(A block of data)
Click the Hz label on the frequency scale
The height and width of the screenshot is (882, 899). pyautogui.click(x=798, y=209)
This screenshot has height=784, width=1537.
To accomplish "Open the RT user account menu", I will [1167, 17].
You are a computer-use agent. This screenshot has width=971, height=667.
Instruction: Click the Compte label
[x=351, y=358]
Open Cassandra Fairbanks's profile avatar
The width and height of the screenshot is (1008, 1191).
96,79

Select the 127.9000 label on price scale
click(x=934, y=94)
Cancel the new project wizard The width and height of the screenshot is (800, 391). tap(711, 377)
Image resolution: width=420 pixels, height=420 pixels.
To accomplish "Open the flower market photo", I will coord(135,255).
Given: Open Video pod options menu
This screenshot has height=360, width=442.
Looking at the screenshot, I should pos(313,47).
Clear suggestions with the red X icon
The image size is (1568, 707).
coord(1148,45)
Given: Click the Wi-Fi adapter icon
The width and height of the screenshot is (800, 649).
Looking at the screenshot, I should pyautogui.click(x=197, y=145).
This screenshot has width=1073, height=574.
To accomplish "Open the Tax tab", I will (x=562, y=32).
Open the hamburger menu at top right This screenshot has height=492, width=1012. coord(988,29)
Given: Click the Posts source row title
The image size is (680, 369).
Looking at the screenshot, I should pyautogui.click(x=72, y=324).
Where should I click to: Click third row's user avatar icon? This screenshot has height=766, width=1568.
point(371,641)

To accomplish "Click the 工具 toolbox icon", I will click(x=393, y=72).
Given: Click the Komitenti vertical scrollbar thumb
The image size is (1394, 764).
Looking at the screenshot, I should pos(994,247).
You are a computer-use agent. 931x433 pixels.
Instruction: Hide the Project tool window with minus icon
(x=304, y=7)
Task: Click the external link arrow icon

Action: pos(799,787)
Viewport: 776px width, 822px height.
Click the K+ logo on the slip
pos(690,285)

[Work to complete]
Copy the lines word for word, starting at the line that contains "Cancel the new" and ending after the line that contains "coord(1148,45)".

[Result for this exercise]
Cancel the new project wizard The width and height of the screenshot is (800, 391). tap(711, 377)
Image resolution: width=420 pixels, height=420 pixels.
To accomplish "Open the flower market photo", I will coord(135,255).
Given: Open Video pod options menu
This screenshot has height=360, width=442.
Looking at the screenshot, I should pos(313,47).
Clear suggestions with the red X icon
The image size is (1568, 707).
coord(1148,45)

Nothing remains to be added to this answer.